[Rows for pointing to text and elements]
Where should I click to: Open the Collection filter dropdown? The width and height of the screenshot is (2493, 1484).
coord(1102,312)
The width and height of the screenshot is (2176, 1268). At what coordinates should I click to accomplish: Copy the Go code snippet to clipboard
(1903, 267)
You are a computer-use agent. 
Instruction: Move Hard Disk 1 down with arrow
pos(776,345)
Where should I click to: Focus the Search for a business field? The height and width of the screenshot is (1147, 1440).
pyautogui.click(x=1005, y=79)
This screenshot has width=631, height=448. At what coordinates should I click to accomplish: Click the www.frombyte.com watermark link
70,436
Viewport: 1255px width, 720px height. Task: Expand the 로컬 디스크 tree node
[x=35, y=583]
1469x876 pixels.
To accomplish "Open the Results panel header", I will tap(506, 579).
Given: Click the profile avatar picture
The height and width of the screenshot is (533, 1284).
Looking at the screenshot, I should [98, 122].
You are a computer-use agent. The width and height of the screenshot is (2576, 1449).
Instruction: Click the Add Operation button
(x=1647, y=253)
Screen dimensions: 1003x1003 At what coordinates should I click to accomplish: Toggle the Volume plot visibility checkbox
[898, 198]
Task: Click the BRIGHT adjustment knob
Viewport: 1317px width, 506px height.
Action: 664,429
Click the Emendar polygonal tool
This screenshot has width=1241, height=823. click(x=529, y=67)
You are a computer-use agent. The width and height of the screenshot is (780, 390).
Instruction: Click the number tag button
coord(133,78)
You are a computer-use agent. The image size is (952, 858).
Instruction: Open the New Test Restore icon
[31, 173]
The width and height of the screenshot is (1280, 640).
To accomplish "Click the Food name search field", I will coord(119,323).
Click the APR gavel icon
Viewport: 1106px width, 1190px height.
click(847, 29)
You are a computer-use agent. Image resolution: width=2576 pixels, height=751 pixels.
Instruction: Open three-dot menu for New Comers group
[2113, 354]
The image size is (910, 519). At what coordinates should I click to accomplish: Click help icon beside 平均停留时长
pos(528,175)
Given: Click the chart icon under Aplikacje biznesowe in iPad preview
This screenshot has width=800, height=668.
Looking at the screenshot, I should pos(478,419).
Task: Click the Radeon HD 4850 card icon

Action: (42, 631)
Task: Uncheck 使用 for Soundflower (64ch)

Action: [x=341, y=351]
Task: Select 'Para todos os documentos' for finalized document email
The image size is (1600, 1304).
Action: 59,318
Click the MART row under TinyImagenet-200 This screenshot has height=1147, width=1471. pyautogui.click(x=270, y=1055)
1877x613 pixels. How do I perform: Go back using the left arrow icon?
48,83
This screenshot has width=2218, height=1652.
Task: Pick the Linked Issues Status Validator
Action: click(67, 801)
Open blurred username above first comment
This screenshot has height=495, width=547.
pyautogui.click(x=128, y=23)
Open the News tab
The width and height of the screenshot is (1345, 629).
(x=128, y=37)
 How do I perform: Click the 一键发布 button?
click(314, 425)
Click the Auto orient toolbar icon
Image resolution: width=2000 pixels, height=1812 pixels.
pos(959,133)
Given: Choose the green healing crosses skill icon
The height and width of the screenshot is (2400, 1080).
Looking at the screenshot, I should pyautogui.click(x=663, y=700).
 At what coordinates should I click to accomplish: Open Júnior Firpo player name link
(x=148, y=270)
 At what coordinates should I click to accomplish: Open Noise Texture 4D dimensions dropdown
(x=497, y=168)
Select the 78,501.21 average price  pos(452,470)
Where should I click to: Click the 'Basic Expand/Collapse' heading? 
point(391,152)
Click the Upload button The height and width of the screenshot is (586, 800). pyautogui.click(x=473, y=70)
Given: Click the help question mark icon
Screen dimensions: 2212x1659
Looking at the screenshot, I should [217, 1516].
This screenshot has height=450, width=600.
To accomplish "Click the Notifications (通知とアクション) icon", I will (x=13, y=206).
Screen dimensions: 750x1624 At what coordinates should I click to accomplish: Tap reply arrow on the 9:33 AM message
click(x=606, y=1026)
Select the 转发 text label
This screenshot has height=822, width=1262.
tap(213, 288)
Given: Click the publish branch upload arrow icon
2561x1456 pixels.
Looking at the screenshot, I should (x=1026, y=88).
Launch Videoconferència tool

[TASK INSTRUCTIONS]
Put every line of the rows above into a Markdown table with the columns No. and Line. Number each line in order and skip blank lines.

[COMPLETE OUTPUT]
| No. | Line |
|---|---|
| 1 | Where should I click to: Open the Collection filter dropdown? The width and height of the screenshot is (2493, 1484). |
| 2 | coord(1102,312) |
| 3 | The width and height of the screenshot is (2176, 1268). At what coordinates should I click to accomplish: Copy the Go code snippet to clipboard |
| 4 | (1903, 267) |
| 5 | You are a computer-use agent.  |
| 6 | Instruction: Move Hard Disk 1 down with arrow |
| 7 | pos(776,345) |
| 8 | Where should I click to: Focus the Search for a business field? The height and width of the screenshot is (1147, 1440). |
| 9 | pyautogui.click(x=1005, y=79) |
| 10 | This screenshot has width=631, height=448. At what coordinates should I click to accomplish: Click the www.frombyte.com watermark link |
| 11 | 70,436 |
| 12 | Viewport: 1255px width, 720px height. Task: Expand the 로컬 디스크 tree node |
| 13 | [x=35, y=583] |
| 14 | 1469x876 pixels. |
| 15 | To accomplish "Open the Results panel header", I will tap(506, 579). |
| 16 | Given: Click the profile avatar picture |
| 17 | The height and width of the screenshot is (533, 1284). |
| 18 | Looking at the screenshot, I should [98, 122]. |
| 19 | You are a computer-use agent. The width and height of the screenshot is (2576, 1449). |
| 20 | Instruction: Click the Add Operation button |
| 21 | (x=1647, y=253) |
| 22 | Screen dimensions: 1003x1003 At what coordinates should I click to accomplish: Toggle the Volume plot visibility checkbox |
| 23 | [898, 198] |
| 24 | Task: Click the BRIGHT adjustment knob |
| 25 | Viewport: 1317px width, 506px height. |
| 26 | Action: 664,429 |
| 27 | Click the Emendar polygonal tool |
| 28 | This screenshot has width=1241, height=823. click(x=529, y=67) |
| 29 | You are a computer-use agent. The width and height of the screenshot is (780, 390). |
| 30 | Instruction: Click the number tag button |
| 31 | coord(133,78) |
| 32 | You are a computer-use agent. The image size is (952, 858). |
| 33 | Instruction: Open the New Test Restore icon |
| 34 | [31, 173] |
| 35 | The width and height of the screenshot is (1280, 640). |
| 36 | To accomplish "Click the Food name search field", I will coord(119,323). |
| 37 | Click the APR gavel icon |
| 38 | Viewport: 1106px width, 1190px height. |
| 39 | click(847, 29) |
| 40 | You are a computer-use agent. Image resolution: width=2576 pixels, height=751 pixels. |
| 41 | Instruction: Open three-dot menu for New Comers group |
| 42 | [2113, 354] |
| 43 | The image size is (910, 519). At what coordinates should I click to accomplish: Click help icon beside 平均停留时长 |
| 44 | pos(528,175) |
| 45 | Given: Click the chart icon under Aplikacje biznesowe in iPad preview |
| 46 | This screenshot has width=800, height=668. |
| 47 | Looking at the screenshot, I should pos(478,419). |
| 48 | Task: Click the Radeon HD 4850 card icon |
| 49 | Action: (42, 631) |
| 50 | Task: Uncheck 使用 for Soundflower (64ch) |
| 51 | Action: [x=341, y=351] |
| 52 | Task: Select 'Para todos os documentos' for finalized document email |
| 53 | The image size is (1600, 1304). |
| 54 | Action: 59,318 |
| 55 | Click the MART row under TinyImagenet-200 This screenshot has height=1147, width=1471. pyautogui.click(x=270, y=1055) |
| 56 | 1877x613 pixels. How do I perform: Go back using the left arrow icon? |
| 57 | 48,83 |
| 58 | This screenshot has width=2218, height=1652. |
| 59 | Task: Pick the Linked Issues Status Validator |
| 60 | Action: click(67, 801) |
| 61 | Open blurred username above first comment |
| 62 | This screenshot has height=495, width=547. |
| 63 | pyautogui.click(x=128, y=23) |
| 64 | Open the News tab |
| 65 | The width and height of the screenshot is (1345, 629). |
| 66 | (x=128, y=37) |
| 67 |  How do I perform: Click the 一键发布 button? |
| 68 | click(314, 425) |
| 69 | Click the Auto orient toolbar icon |
| 70 | Image resolution: width=2000 pixels, height=1812 pixels. |
| 71 | pos(959,133) |
| 72 | Given: Choose the green healing crosses skill icon |
| 73 | The height and width of the screenshot is (2400, 1080). |
| 74 | Looking at the screenshot, I should pyautogui.click(x=663, y=700). |
| 75 |  At what coordinates should I click to accomplish: Open Júnior Firpo player name link |
| 76 | (x=148, y=270) |
| 77 |  At what coordinates should I click to accomplish: Open Noise Texture 4D dimensions dropdown |
| 78 | (x=497, y=168) |
| 79 | Select the 78,501.21 average price  pos(452,470) |
| 80 | Where should I click to: Click the 'Basic Expand/Collapse' heading?  |
| 81 | point(391,152) |
| 82 | Click the Upload button The height and width of the screenshot is (586, 800). pyautogui.click(x=473, y=70) |
| 83 | Given: Click the help question mark icon |
| 84 | Screen dimensions: 2212x1659 |
| 85 | Looking at the screenshot, I should [217, 1516]. |
| 86 | This screenshot has height=450, width=600. |
| 87 | To accomplish "Click the Notifications (通知とアクション) icon", I will (x=13, y=206). |
| 88 | Screen dimensions: 750x1624 At what coordinates should I click to accomplish: Tap reply arrow on the 9:33 AM message |
| 89 | click(x=606, y=1026) |
| 90 | Select the 转发 text label |
| 91 | This screenshot has height=822, width=1262. |
| 92 | tap(213, 288) |
| 93 | Given: Click the publish branch upload arrow icon |
| 94 | 2561x1456 pixels. |
| 95 | Looking at the screenshot, I should (x=1026, y=88). |
| 96 | Launch Videoconferència tool |